Stephen Marbury $15 Sneaker Exposes How Much it Costs to Make Basketball Shoes
Former NBA star Stephon Marbury went on social media recently to promote the relaunch of his Starbury sneaker brand. In the process, Marbury criticized NBA stars like Michael Jordan.
Marbury retired from the NBA and currently plays in China for the Beijing Ducks. The New York City native called Michael Jordan “greedy” on Twitter and even accused him of “robbing the hood” with the high end $200+ Air Jordans basketball shoes that many wear as a status symbol. Marbury tweeted “real people know. I am off the kids getting killed for Jordan’s. I hate that this dude won’t change that. Greedy!” Neither Nike nor Michael Jordan responded.
Stephon Marbury’s sneaker line named Starbury initially launched in 2006 and sold for less than $10 in the retail outlet Steve & Barry’s, that has since went bankrupt. The relaunched sneaker will retail for slightly more at $15. By comparison, Nike’s Air Jordans range from $140 to $250. The limited release versions sell for even more on eBay, which has resulted to several high profile armed robberies.
Marbury does not seem to just be interested in publicizing his new sneaker line. Industry insiders believe that although sneakers like Starbury cost about $5 to manufacture and another $5 or so to ship and distribute, even shoe manufacturers that target the low end market regularly price their products for $40 and up. If Marbury wanted market share, he could have priced them at $30 or $35.
Marbury grew up poor in Brooklyn and most of the clothing he wore was handed down from his siblings and cousins. To him, the sneakers’ price is low enough for parents to be able to afford to buy a pair for each child. Stephon wants kids to take pride in having something for themselves endorsed by an NBA player. “Stephon Marbury is bucking every trend in shoe wear by pricing the gym shoes inexpensively enough to initiate a viral marketing campaign. The price point alone is enough for people to stand up, take notice, and maybe even purchase the shoes just to support Stephon’s message” said Kim Wang, a former executive at the now defunct retailer Steve & Barry’s. Manish Tripathi, an assistant professor of marketing at Emory University in Atlanta recent echoed Wang’s sentiment, even suggesting that Marbury called out Jordan just to build hype around the newly released shoes. “His ability to communicate to a lot of people pretty easily and in a cheap fashion, that has definitely changed. He can make these comments that are a little bit inflammatory, get people to start talking about it, draw some awareness to what he is trying to do.”

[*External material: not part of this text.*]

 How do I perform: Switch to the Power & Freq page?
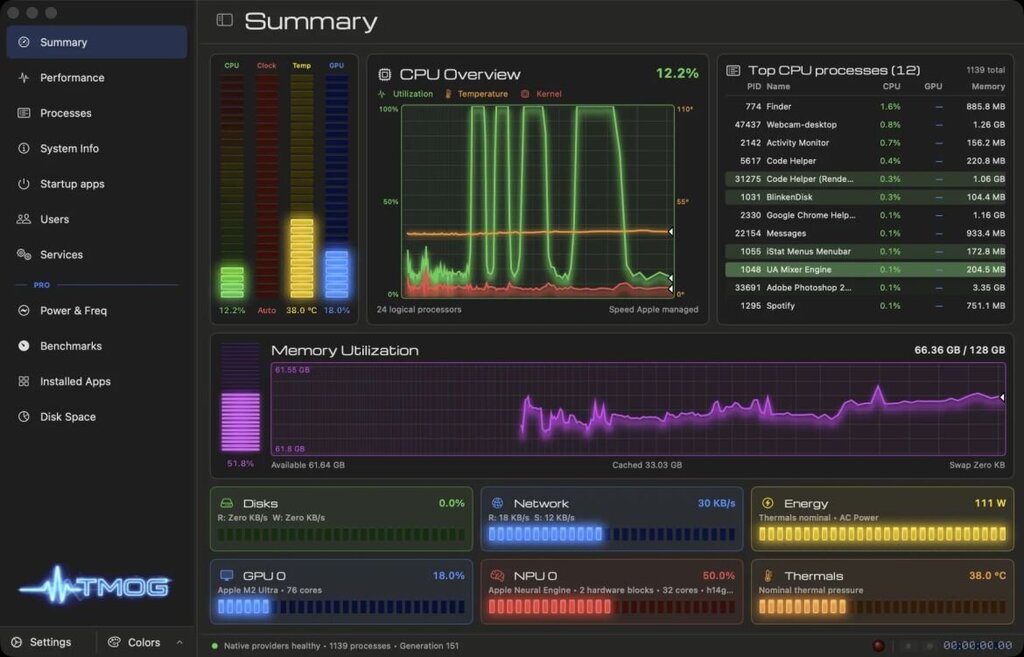(97, 310)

Regardless of the marketing pitch and Stephon Marbury’s true motivations, the $15 sneaker endorsed by a basketball star represents a tidal shift in the way celebrities and shoe manufacturers approach fashion. America’s consumer outlook is becoming more and more bifurcated as the middle class continues to struggle. Consumers on the high end are able to afford designer wears and $250 Jordan sneakers, while consumers on the low end are going from store to store looking for the best value. If athletes and celebrities are able to tap into this second market, they can open up their brand to an entirely new consumer and sell their products at unprecedented volumes.